> _Directions_:
Output exactly the lines from the one with "Chrome for Android Is Testing" to the close of the records below, first and last included.
Start of Block
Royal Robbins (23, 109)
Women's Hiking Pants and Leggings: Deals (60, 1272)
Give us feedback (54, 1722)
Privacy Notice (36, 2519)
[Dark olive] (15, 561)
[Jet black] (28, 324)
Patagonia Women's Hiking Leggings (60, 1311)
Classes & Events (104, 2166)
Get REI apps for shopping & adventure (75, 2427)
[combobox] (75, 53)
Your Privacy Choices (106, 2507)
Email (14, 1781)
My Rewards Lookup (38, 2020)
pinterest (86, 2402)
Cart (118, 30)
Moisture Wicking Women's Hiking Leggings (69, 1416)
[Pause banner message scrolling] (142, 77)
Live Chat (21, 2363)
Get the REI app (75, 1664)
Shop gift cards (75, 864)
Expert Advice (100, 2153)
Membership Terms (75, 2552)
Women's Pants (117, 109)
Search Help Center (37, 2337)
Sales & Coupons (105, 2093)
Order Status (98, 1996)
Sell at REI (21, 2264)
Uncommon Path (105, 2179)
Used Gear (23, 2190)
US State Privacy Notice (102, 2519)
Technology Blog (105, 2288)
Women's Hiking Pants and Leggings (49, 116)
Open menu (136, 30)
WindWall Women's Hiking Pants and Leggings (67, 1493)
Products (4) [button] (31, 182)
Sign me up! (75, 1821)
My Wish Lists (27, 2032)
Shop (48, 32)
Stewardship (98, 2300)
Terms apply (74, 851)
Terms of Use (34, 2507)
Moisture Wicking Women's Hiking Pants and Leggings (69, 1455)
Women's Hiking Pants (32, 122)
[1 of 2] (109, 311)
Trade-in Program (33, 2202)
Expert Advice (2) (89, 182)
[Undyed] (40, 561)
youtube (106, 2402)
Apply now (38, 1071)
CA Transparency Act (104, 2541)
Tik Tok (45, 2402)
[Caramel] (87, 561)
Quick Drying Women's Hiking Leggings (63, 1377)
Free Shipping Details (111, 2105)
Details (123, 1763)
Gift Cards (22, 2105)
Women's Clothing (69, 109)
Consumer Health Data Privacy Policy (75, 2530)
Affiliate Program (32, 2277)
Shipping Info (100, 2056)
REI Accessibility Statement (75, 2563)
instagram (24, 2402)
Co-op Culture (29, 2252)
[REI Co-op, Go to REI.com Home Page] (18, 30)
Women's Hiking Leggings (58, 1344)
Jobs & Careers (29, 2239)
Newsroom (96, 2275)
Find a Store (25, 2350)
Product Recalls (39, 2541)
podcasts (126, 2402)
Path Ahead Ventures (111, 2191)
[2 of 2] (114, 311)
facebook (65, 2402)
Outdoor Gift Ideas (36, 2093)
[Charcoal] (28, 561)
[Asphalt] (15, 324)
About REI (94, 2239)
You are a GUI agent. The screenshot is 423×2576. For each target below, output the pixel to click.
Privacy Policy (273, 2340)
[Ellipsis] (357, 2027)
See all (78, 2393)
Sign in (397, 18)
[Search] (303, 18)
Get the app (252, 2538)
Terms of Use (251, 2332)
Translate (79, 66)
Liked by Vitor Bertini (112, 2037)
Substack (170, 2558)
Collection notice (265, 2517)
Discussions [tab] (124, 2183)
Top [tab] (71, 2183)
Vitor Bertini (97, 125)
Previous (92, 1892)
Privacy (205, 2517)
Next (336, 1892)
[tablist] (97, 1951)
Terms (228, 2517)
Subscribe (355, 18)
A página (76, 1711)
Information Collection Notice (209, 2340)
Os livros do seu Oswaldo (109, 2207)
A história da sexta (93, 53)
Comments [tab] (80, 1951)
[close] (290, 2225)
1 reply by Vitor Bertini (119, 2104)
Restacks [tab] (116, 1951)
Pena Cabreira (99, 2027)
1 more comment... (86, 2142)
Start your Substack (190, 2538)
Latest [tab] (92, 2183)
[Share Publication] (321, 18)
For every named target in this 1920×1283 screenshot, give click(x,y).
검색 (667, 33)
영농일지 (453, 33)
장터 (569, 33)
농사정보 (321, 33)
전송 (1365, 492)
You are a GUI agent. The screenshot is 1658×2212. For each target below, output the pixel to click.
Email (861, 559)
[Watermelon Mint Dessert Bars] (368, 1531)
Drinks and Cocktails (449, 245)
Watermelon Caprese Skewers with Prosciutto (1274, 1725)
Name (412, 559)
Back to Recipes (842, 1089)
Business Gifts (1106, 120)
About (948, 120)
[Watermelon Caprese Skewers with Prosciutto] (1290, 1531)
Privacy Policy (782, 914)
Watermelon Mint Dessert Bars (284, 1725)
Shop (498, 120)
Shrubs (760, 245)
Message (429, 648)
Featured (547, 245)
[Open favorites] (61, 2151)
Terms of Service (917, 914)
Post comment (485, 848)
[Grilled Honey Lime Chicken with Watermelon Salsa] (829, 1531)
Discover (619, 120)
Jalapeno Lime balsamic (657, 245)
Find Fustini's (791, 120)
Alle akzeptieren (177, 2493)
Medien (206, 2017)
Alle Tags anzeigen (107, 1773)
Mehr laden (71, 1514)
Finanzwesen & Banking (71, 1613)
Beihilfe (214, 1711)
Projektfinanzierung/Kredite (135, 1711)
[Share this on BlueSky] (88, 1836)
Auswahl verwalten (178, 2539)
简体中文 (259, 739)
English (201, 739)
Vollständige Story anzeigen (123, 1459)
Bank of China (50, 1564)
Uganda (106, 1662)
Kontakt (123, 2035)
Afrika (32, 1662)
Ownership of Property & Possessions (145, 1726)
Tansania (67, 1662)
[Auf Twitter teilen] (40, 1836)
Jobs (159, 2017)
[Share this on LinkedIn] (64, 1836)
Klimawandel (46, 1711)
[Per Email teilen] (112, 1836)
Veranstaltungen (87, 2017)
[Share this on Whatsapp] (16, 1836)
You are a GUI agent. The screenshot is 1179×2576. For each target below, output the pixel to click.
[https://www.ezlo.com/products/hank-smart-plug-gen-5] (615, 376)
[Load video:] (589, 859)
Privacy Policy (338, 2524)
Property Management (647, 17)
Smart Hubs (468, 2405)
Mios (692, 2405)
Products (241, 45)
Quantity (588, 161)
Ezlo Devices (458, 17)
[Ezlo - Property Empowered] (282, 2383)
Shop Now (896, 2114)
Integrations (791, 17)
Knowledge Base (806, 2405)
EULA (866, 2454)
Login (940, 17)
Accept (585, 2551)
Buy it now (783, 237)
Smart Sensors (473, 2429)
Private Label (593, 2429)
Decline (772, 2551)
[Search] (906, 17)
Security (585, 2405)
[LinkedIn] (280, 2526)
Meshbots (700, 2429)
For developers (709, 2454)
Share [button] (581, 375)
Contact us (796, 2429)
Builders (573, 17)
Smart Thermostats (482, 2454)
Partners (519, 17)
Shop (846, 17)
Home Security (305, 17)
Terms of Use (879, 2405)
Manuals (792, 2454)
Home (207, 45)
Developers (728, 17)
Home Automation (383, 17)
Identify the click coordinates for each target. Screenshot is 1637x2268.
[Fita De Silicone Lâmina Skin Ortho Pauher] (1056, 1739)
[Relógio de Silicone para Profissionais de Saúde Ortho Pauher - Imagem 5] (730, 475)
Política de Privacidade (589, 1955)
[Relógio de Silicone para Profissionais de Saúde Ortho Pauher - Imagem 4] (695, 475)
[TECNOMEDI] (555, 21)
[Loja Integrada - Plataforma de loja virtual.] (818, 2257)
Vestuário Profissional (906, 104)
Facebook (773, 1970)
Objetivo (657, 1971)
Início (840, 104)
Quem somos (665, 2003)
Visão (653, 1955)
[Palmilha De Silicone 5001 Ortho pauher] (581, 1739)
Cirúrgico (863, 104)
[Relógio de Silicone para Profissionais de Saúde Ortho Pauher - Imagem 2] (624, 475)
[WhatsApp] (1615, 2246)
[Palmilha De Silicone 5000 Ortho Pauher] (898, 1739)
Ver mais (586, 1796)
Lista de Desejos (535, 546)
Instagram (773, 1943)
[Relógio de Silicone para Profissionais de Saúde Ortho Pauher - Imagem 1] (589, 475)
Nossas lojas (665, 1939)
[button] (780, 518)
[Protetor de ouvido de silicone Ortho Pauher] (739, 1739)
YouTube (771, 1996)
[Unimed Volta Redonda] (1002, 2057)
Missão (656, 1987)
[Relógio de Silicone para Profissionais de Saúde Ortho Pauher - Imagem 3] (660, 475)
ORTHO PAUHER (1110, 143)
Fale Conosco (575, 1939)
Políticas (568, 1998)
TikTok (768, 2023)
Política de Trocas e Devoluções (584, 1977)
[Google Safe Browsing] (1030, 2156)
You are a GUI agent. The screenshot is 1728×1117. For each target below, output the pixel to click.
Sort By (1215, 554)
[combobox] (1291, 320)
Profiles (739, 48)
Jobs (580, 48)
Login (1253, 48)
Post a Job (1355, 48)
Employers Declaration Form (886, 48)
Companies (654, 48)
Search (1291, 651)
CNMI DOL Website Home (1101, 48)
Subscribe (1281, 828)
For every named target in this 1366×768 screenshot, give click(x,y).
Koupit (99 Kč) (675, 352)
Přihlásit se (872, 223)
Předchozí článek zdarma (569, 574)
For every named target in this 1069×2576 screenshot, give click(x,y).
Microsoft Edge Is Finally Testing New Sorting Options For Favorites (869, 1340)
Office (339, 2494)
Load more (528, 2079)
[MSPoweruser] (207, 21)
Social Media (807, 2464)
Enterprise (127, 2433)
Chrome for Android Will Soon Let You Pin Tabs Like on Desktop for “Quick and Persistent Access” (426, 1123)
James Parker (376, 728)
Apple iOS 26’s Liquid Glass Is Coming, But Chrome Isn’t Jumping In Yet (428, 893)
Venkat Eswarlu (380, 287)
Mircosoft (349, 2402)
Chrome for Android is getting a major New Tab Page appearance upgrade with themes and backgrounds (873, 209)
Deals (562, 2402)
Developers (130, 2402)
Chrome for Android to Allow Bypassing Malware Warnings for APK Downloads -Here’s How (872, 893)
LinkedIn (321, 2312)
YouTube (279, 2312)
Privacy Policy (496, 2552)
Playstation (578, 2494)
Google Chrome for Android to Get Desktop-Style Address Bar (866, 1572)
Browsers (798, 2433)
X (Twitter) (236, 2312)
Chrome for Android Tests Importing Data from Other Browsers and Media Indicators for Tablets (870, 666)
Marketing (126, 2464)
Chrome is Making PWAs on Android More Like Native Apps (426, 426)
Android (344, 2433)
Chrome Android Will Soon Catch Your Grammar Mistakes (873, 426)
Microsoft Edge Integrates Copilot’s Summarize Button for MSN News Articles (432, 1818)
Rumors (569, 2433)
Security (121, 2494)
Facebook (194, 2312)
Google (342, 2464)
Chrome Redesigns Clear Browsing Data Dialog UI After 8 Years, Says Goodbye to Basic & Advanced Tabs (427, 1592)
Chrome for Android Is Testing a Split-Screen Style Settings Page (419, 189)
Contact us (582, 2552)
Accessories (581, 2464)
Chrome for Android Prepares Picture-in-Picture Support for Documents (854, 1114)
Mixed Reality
End of Block
> _Exercise result_:
Chrome for Android Is Testing a Split-Screen Style Settings Page (419, 189)
Contact us (582, 2552)
Accessories (581, 2464)
Chrome for Android Prepares Picture-in-Picture Support for Documents (854, 1114)
Mixed Reality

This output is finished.